(Collected data)
=-=-=-=-=

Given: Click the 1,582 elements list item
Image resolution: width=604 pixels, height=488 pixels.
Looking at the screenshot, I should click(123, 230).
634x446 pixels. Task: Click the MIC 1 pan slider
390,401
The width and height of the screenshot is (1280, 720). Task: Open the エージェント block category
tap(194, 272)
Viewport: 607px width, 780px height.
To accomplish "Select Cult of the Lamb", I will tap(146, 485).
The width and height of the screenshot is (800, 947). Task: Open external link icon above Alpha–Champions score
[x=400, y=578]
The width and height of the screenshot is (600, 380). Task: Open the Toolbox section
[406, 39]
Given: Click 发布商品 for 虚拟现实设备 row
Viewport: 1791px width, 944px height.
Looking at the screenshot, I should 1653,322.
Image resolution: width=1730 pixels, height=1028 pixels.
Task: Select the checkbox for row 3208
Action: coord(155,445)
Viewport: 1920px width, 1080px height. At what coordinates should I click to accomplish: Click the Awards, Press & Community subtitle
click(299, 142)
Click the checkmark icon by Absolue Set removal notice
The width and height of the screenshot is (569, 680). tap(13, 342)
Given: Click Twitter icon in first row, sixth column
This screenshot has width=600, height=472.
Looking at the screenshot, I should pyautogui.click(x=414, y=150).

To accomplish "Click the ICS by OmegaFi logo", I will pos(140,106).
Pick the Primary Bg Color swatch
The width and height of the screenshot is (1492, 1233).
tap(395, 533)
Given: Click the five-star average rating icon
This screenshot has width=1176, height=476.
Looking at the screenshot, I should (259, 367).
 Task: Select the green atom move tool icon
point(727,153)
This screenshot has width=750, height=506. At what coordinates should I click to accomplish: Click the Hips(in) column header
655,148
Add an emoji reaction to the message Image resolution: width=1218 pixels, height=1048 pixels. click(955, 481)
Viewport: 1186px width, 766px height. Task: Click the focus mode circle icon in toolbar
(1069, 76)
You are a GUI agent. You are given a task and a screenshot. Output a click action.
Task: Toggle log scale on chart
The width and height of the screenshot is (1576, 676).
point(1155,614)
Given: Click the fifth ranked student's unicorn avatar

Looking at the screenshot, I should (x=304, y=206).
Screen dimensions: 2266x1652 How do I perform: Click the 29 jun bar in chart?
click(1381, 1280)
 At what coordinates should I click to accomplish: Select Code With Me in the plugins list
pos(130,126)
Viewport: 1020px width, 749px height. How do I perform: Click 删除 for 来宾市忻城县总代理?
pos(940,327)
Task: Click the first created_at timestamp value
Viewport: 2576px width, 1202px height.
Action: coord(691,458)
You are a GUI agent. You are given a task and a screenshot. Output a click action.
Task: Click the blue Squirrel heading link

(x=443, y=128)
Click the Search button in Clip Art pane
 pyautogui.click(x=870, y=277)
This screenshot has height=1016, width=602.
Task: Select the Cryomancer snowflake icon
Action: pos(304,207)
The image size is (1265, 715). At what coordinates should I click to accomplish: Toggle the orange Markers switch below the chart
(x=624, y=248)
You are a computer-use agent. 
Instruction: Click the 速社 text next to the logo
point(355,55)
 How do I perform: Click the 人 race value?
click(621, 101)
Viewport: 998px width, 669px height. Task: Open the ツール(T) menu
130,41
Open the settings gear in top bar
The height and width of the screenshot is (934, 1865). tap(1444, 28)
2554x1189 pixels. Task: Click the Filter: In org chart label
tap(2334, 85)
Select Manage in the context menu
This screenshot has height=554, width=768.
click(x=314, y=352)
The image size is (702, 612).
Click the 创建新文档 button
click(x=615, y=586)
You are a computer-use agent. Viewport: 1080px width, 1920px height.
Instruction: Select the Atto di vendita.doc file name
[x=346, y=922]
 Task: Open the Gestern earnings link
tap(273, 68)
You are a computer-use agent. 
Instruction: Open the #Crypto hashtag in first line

=-=-=-=-=

* **Task instructions**:
Print every record above exactly as it appears.

* **Answer box**:
Given: Click the 1,582 elements list item
Image resolution: width=604 pixels, height=488 pixels.
Looking at the screenshot, I should click(123, 230).
634x446 pixels. Task: Click the MIC 1 pan slider
390,401
The width and height of the screenshot is (1280, 720). Task: Open the エージェント block category
tap(194, 272)
Viewport: 607px width, 780px height.
To accomplish "Select Cult of the Lamb", I will tap(146, 485).
The width and height of the screenshot is (800, 947). Task: Open external link icon above Alpha–Champions score
[x=400, y=578]
The width and height of the screenshot is (600, 380). Task: Open the Toolbox section
[406, 39]
Given: Click 发布商品 for 虚拟现实设备 row
Viewport: 1791px width, 944px height.
Looking at the screenshot, I should 1653,322.
Image resolution: width=1730 pixels, height=1028 pixels.
Task: Select the checkbox for row 3208
Action: coord(155,445)
Viewport: 1920px width, 1080px height. At what coordinates should I click to accomplish: Click the Awards, Press & Community subtitle
click(299, 142)
Click the checkmark icon by Absolue Set removal notice
The width and height of the screenshot is (569, 680). tap(13, 342)
Given: Click Twitter icon in first row, sixth column
This screenshot has width=600, height=472.
Looking at the screenshot, I should pyautogui.click(x=414, y=150).

To accomplish "Click the ICS by OmegaFi logo", I will pos(140,106).
Pick the Primary Bg Color swatch
The width and height of the screenshot is (1492, 1233).
tap(395, 533)
Given: Click the five-star average rating icon
This screenshot has width=1176, height=476.
Looking at the screenshot, I should (259, 367).
 Task: Select the green atom move tool icon
point(727,153)
This screenshot has width=750, height=506. At what coordinates should I click to accomplish: Click the Hips(in) column header
655,148
Add an emoji reaction to the message Image resolution: width=1218 pixels, height=1048 pixels. click(955, 481)
Viewport: 1186px width, 766px height. Task: Click the focus mode circle icon in toolbar
(1069, 76)
You are a GUI agent. You are given a task and a screenshot. Output a click action.
Task: Toggle log scale on chart
The width and height of the screenshot is (1576, 676).
point(1155,614)
Given: Click the fifth ranked student's unicorn avatar

Looking at the screenshot, I should (x=304, y=206).
Screen dimensions: 2266x1652 How do I perform: Click the 29 jun bar in chart?
click(1381, 1280)
 At what coordinates should I click to accomplish: Select Code With Me in the plugins list
pos(130,126)
Viewport: 1020px width, 749px height. How do I perform: Click 删除 for 来宾市忻城县总代理?
pos(940,327)
Task: Click the first created_at timestamp value
Viewport: 2576px width, 1202px height.
Action: coord(691,458)
You are a GUI agent. You are given a task and a screenshot. Output a click action.
Task: Click the blue Squirrel heading link

(x=443, y=128)
Click the Search button in Clip Art pane
 pyautogui.click(x=870, y=277)
This screenshot has height=1016, width=602.
Task: Select the Cryomancer snowflake icon
Action: pos(304,207)
The image size is (1265, 715). At what coordinates should I click to accomplish: Toggle the orange Markers switch below the chart
(x=624, y=248)
You are a computer-use agent. 
Instruction: Click the 速社 text next to the logo
point(355,55)
 How do I perform: Click the 人 race value?
click(621, 101)
Viewport: 998px width, 669px height. Task: Open the ツール(T) menu
130,41
Open the settings gear in top bar
The height and width of the screenshot is (934, 1865). tap(1444, 28)
2554x1189 pixels. Task: Click the Filter: In org chart label
tap(2334, 85)
Select Manage in the context menu
This screenshot has height=554, width=768.
click(x=314, y=352)
The image size is (702, 612).
Click the 创建新文档 button
click(x=615, y=586)
You are a computer-use agent. Viewport: 1080px width, 1920px height.
Instruction: Select the Atto di vendita.doc file name
[x=346, y=922]
 Task: Open the Gestern earnings link
tap(273, 68)
You are a computer-use agent. 
Instruction: Open the #Crypto hashtag in first line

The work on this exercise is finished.